The stadium lights going dark on Saturday nights won’t cause America to fail.
They’ll just be the moment we finally admit we already did.
1. It’s the Last Great Meritocracy We Still Pretend to Believe In
On Saturday afternoons, a kid from a trailer park in rural Louisiana can line up across from a five-star recruit who grew up with private coaches and nutritionists—and hit him so hard the zip code doesn’t matter anymore. The scoreboard doesn’t care about your feelings, your politics, or your backstory. You win or you get carried off the field.
America used to believe that story about itself. College football is one of the few places where we still act like we do. When we stop believing a poor kid can outwork and outhit a rich kid on a level playing field, we’ve already stopped believing in the American Dream itself.
2. Regional Identity in a Homogenized Culture
Flyover country still exists on autumn Saturdays.
• LSU fans will riot in Baton Rouge because death is preferable to losing to Alabama.
• Nebraska fans still show up in 19-degree weather because loyalty isn’t transactional.
• Clemson and South Carolina will hate each other until the sun burns out, and nobody in New York or LA can quite understand why.
College football is the last cultural institution that lets the South be the South, the Midwest be the Midwest, and the West Coast be… well, whatever USC is this decade. When conference realignment and TV money finally kill that (and they’re trying), we lose one of the few remaining arguments against total coastal cultural hegemony.
3. The Last Shared Secular Ritual
250+ million Americans are increasingly divided by politics, race, class, religion, and algorithm. But on any given Saturday, 100,000 people who agree on almost nothing will still sing their fight song in unison, cry when the band plays the alma mater, and lose their minds when a freshman makes a tackle on fourth down.
It’s not church, but it’s the closest thing many Americans under 50 have to a communal religious experience. When that dies, we lose one of the last excuses we have to be in the same physical space as people we disagree with—and still root for the same thing.
4. The Canary in the Economic Coal Mine
College football is a $15–20 billion industry built on a foundation of voluntary passion. When schools start cutting programs (and they already are—Stanford dropped 11 sports, etc.), when 18-year-olds decide going pro in something else (NBA G-League, NIL baseball, content creation) is a smarter bet than four years of potential brain damage for free, when fans stop showing up because everything feels corporatized and soulless—you’re not watching a sport collapse.
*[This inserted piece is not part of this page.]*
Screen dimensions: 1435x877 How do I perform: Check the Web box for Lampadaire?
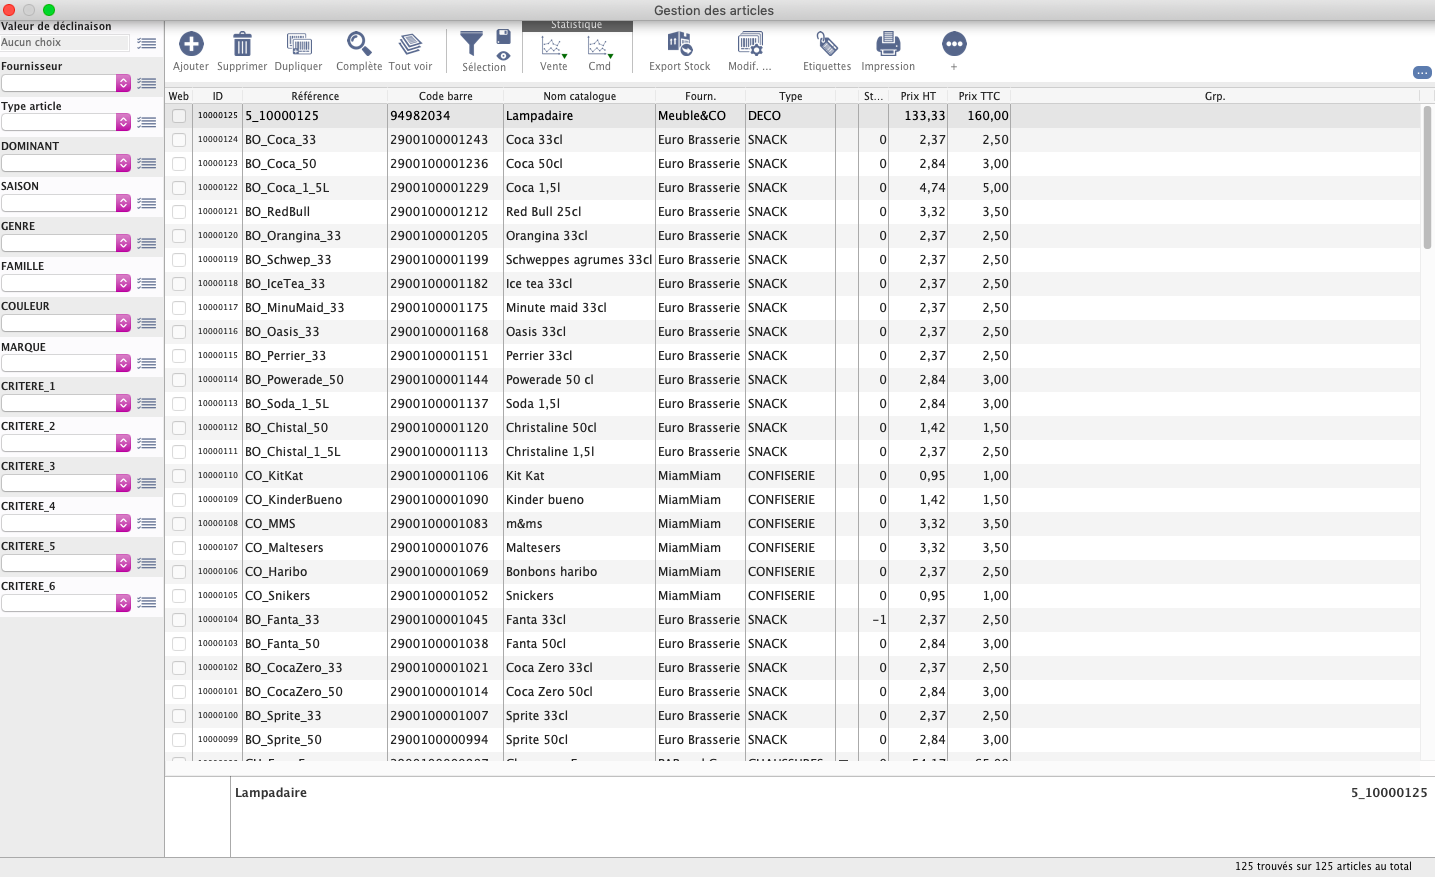click(x=179, y=116)
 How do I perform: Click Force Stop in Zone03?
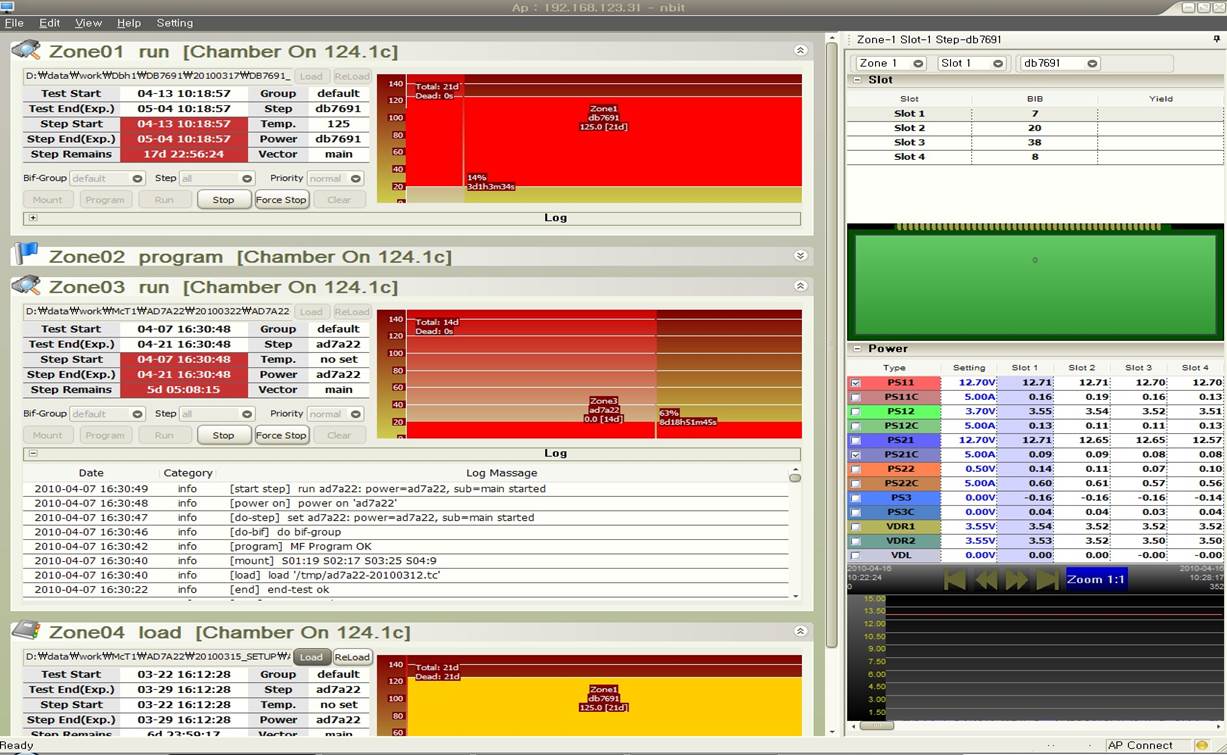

You’re watching a society that no longer believes deferred gratification, institutional loyalty, or physical sacrifice are worth it. That’s not a sports problem. That’s a civilization problem.
5. The Violence We Still Allow Ourselves
Americans have outsourced most acceptable forms of physical violence to the military and the police. College football is the last place where we collectively sanction young men running into each other at full speed for our entertainment—then act shocked when they limp off the field.
We need that vicarious brutality. It’s ritualized, rule-bound, and (mostly) consensual. When we finally sanitize it out of existence in the name of safety or equity, we’ll have admitted we no longer trust ourselves with controlled aggression. Societies that forget how to channel violence don’t become gentler—they become brittle.
Bottom Line
If college football dies—if it becomes a fully professionalized minor league, or if participation collapses because parents won’t let their kids play, or if the traditions are all swallowed by super-conferences and streaming deals—America will have lost one of its final proving grounds for the things we claim to still value:
• merit over pedigree
• loyalty over transaction
• regional pride over global sameness
• controlled violence over repressed resentment
• collective joy in a fragmented age
When the marching band stops playing “Sweet Caroline” in the fourth quarter and nobody knows the words anymore, the decline won’t be because of football.
Football will just be the first thing we notice is already gone.
The stadium lights going dark on Saturday nights won’t cause America to fail.
They’ll just be the moment we finally admit we already did.